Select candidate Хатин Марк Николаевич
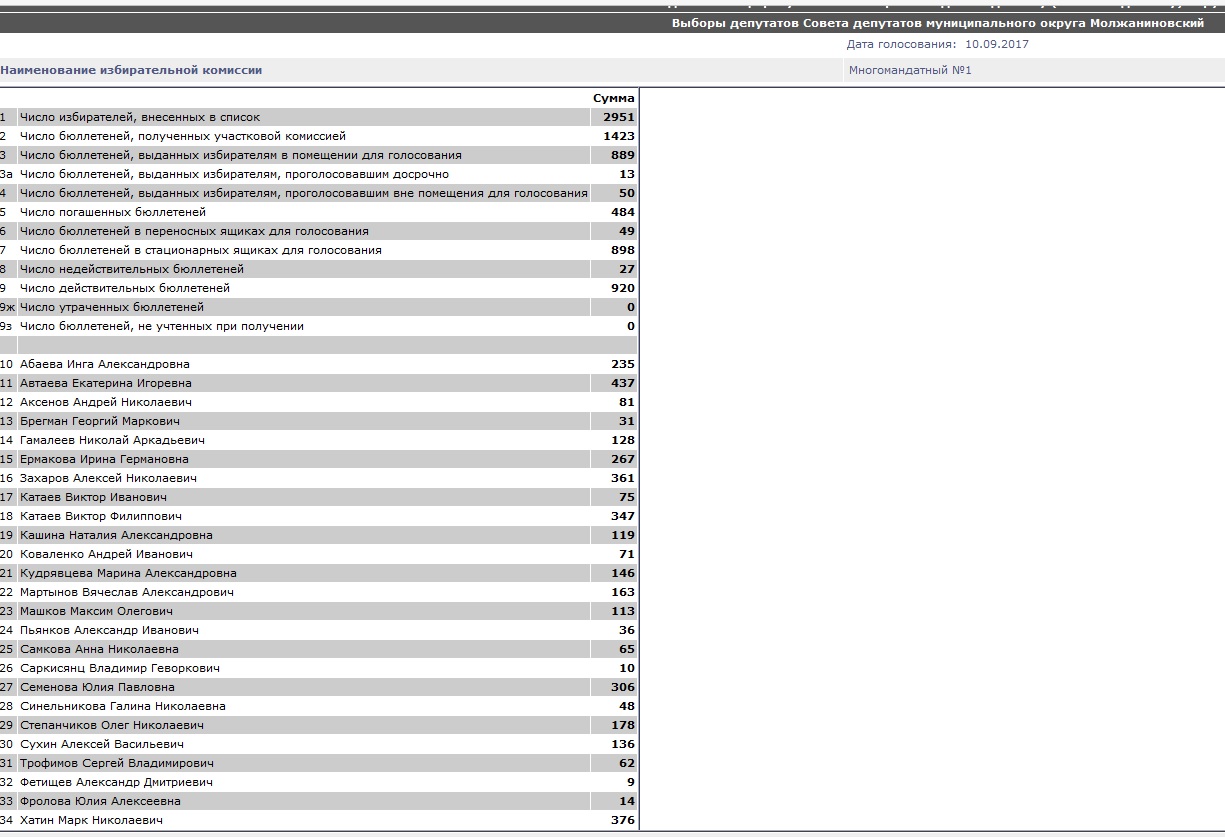 91,820
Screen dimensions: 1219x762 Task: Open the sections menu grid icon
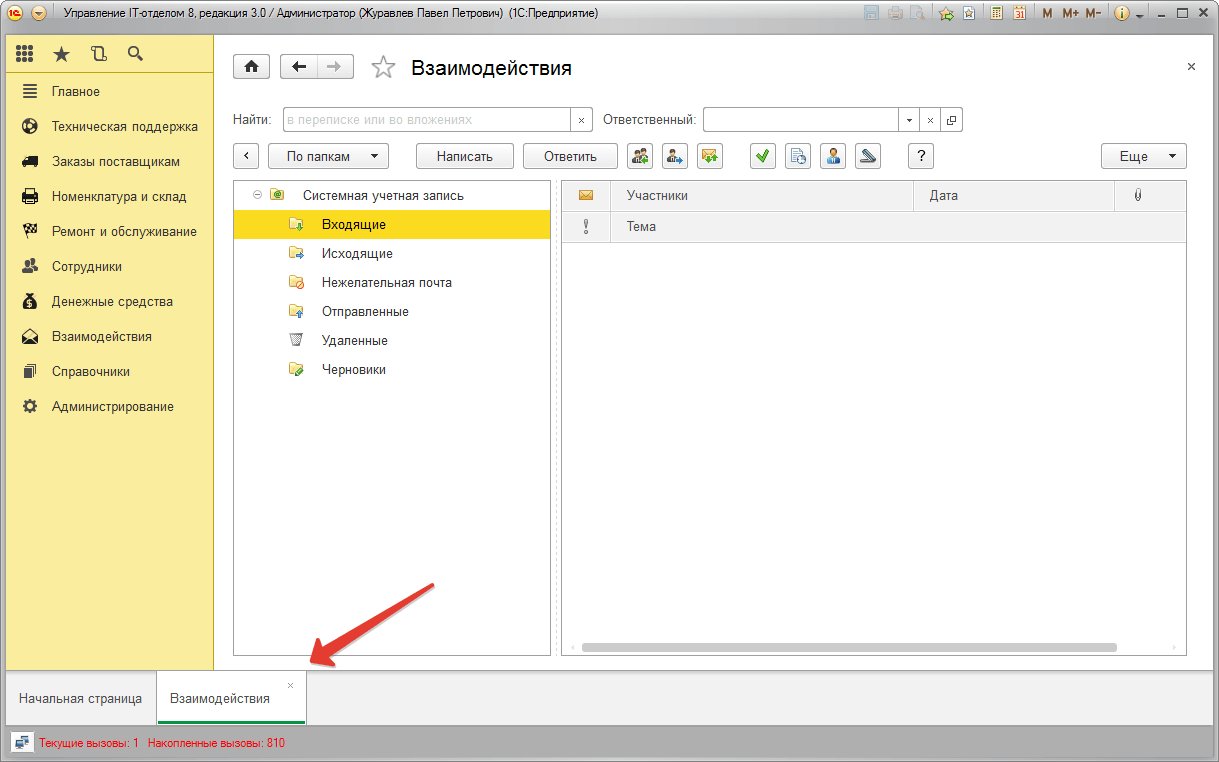[25, 54]
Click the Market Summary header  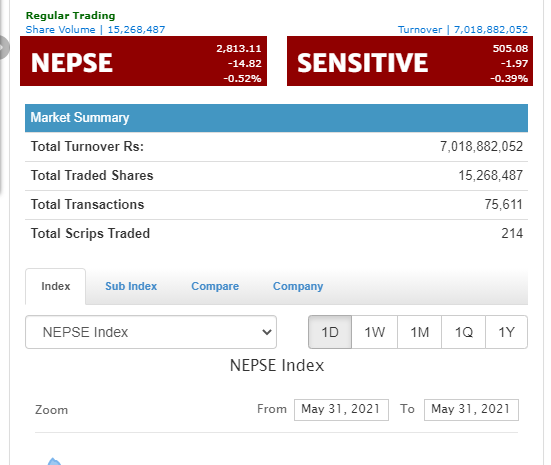[276, 118]
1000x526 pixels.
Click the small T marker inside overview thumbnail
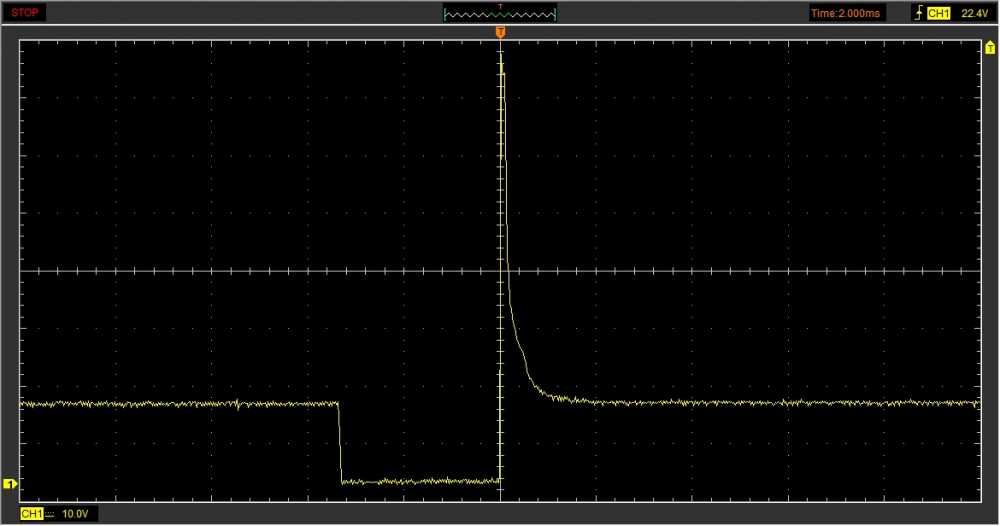500,6
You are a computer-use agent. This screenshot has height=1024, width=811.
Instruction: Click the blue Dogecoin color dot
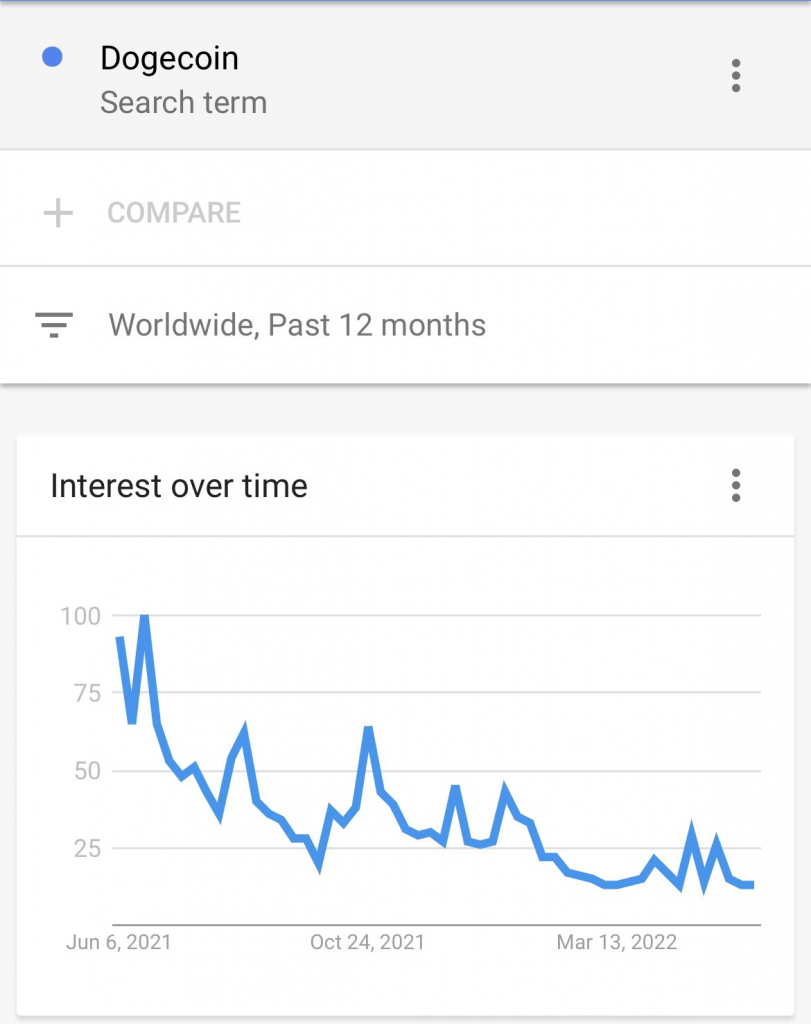click(x=52, y=57)
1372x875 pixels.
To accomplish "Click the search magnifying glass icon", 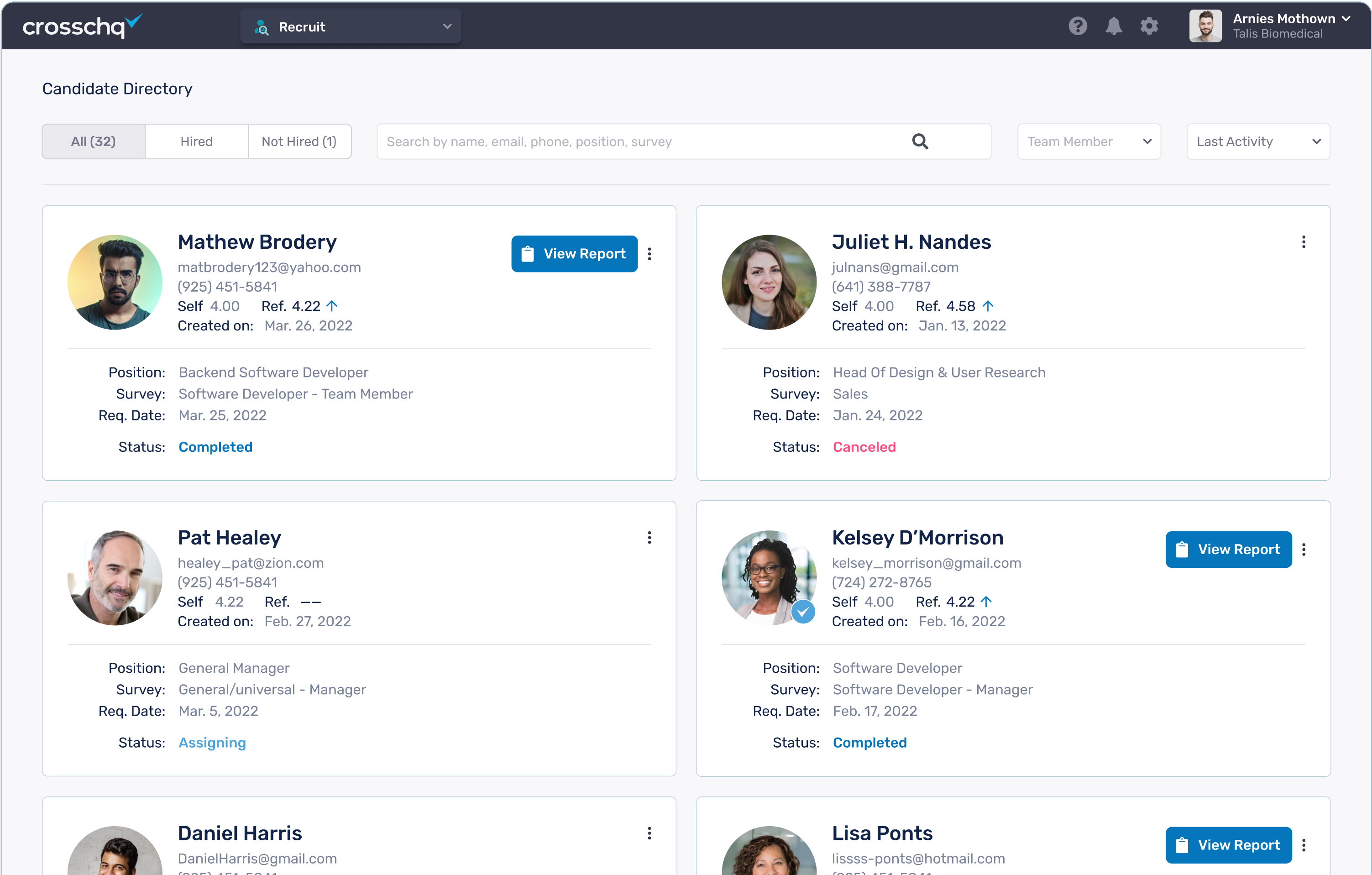I will [x=920, y=141].
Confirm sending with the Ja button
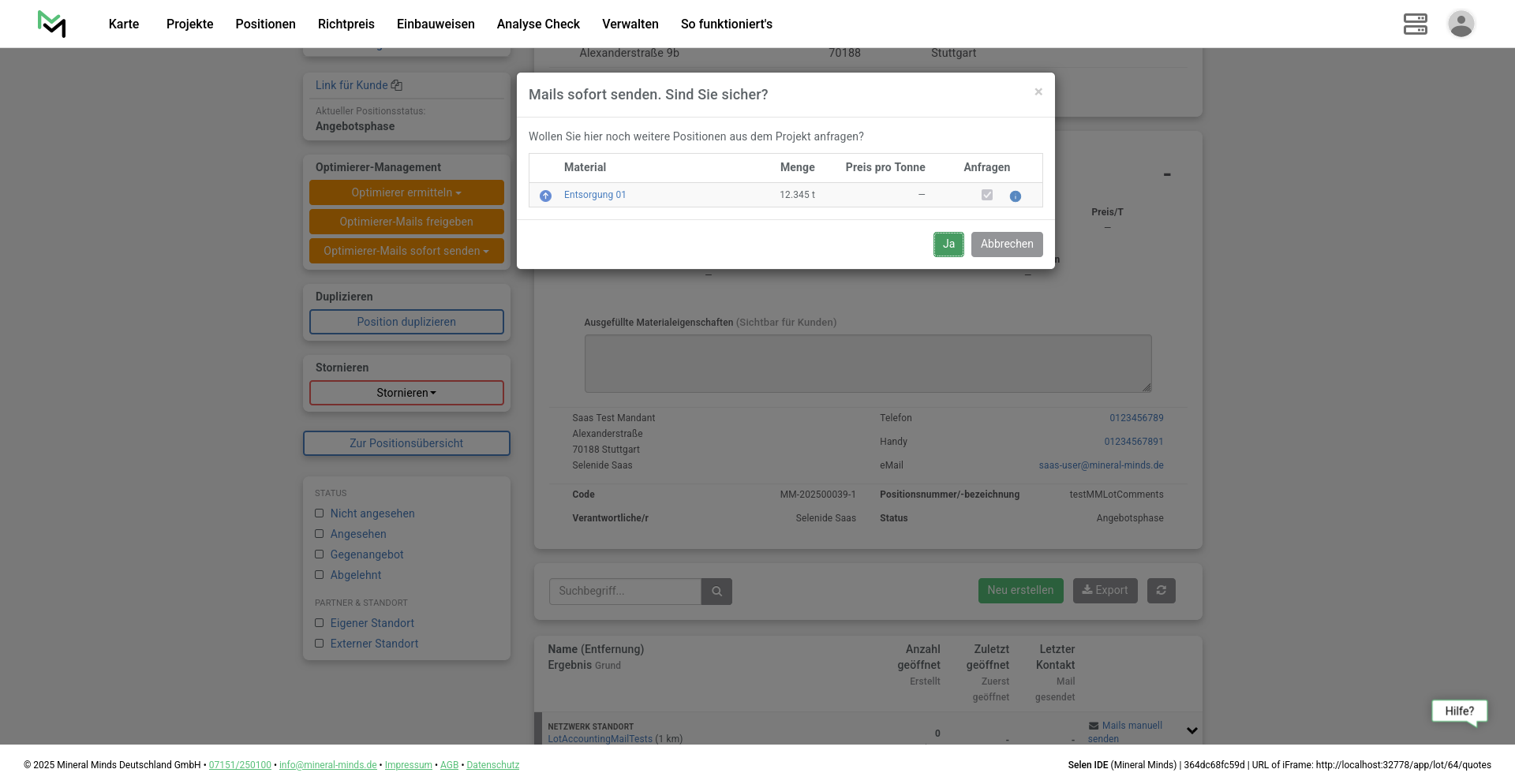 948,245
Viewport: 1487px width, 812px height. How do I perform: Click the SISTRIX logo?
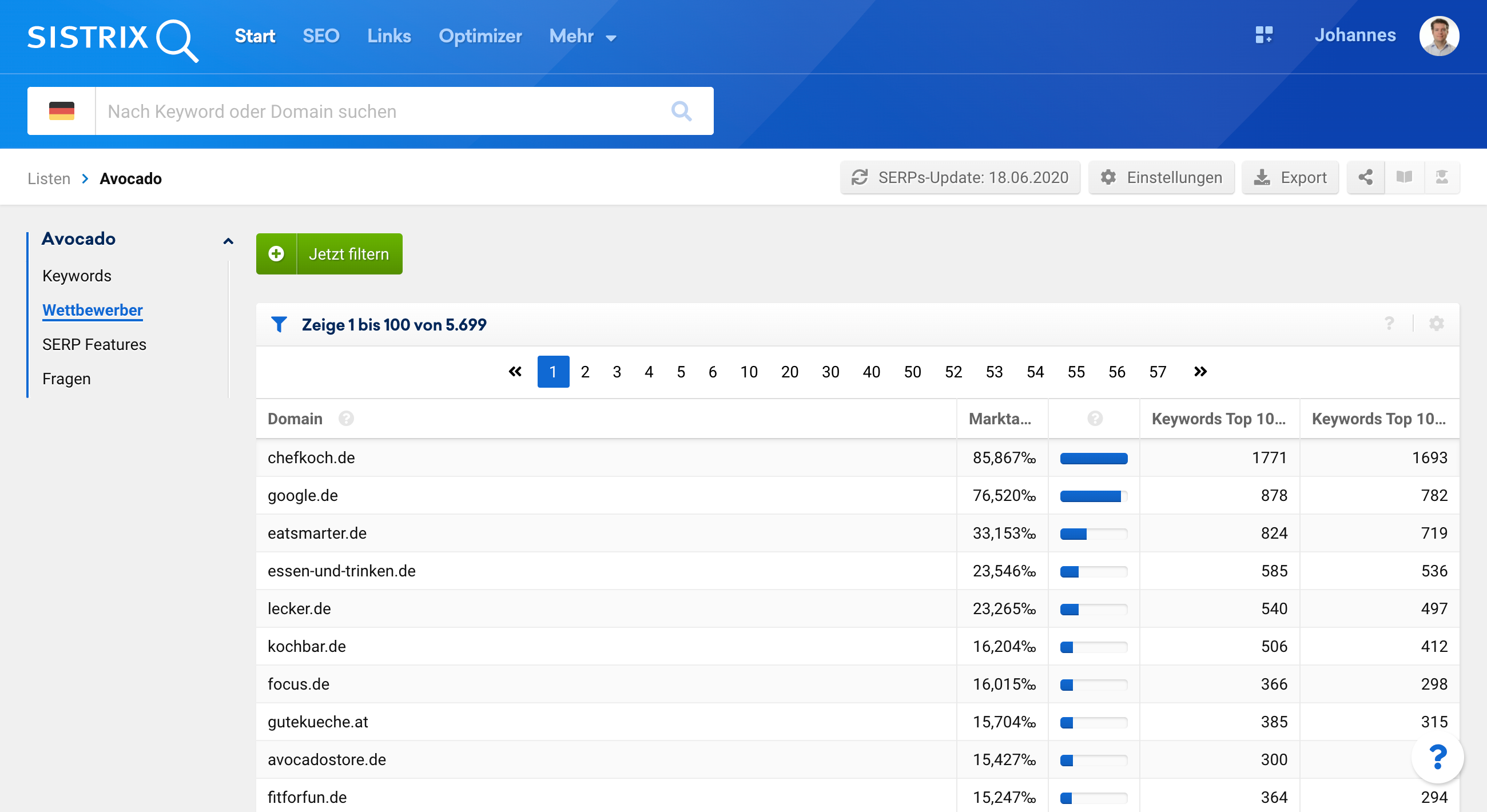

□ □ □

> **Challenge**: How many lines in the items above contain the string "width"? Reply with the number alone.

> **Result**: 2